Project description
The main project objective is to develop an implementable modeling framework to demonstrate the impact of sector coupling and integration of geothermal resources, heat pumps, VRES (variable renewable resources), and TES (thermal energy storage) in accelerating the transition into a fully decarbonized energy system in Europe and the United States. The innovation of the approach in FLXenabler is to take a holistic approach, examining simultaneously the decarbonization of heating and cooling and the flexibility this can provide at different scales when combining heat pumps, TES and geothermal resources, from local energy communities to national scale. Moreover, there is little understanding on the impact of storage of heat and cold at different time scales – including seasonal storage and underground TES (UTES) - on the value of Power-to-Heat (P2H) in the future power system. FLXenabler aims to understand the importance of TES in allowing more VRES in the power system, and the impact of wide-scale implementation of heat pumps, TES and geothermal energy in DE (District Energy) on investments in the surrounding energy system.
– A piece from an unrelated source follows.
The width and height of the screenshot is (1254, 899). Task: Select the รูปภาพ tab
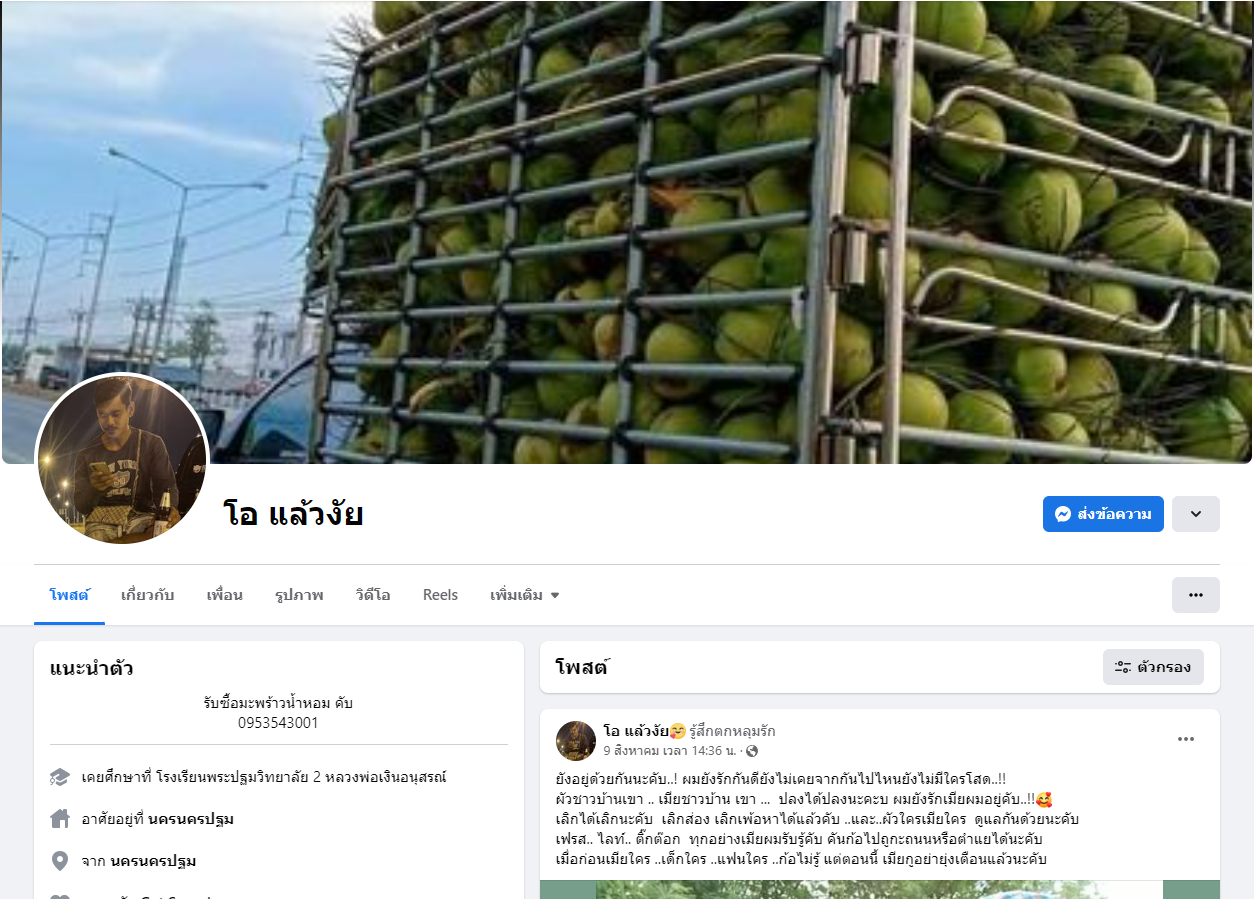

The goals and innovations of the Austrian subproject are as follows: Tailor-made further development of the existing open-source modeling tool GUSTO to better represent all local renewable resources, sector-coupling technologies, all relevant energy sectors and end-uses, local energy distribution networks and related local energy sharing concepts based on energy communities. Application of the tool GUSTO to allow for quantitative case study analyses (proof-of-concepts) of low-carbon local energy communities emphasizing flexible local heating and cooling supply not only for Austrian cases, but also for all the other local neighborhoods in Norway and the U.S.. Quantification of local heating and cooling related flexibility potentials available for “export” to upper-level energy systems under different local energy community configurations and, subsequently, to be used in European energy system model GENeSYS-MOD. Finally, best practices and possible future business cases are derived, again covering all countries involved in this project and not limited to Austria.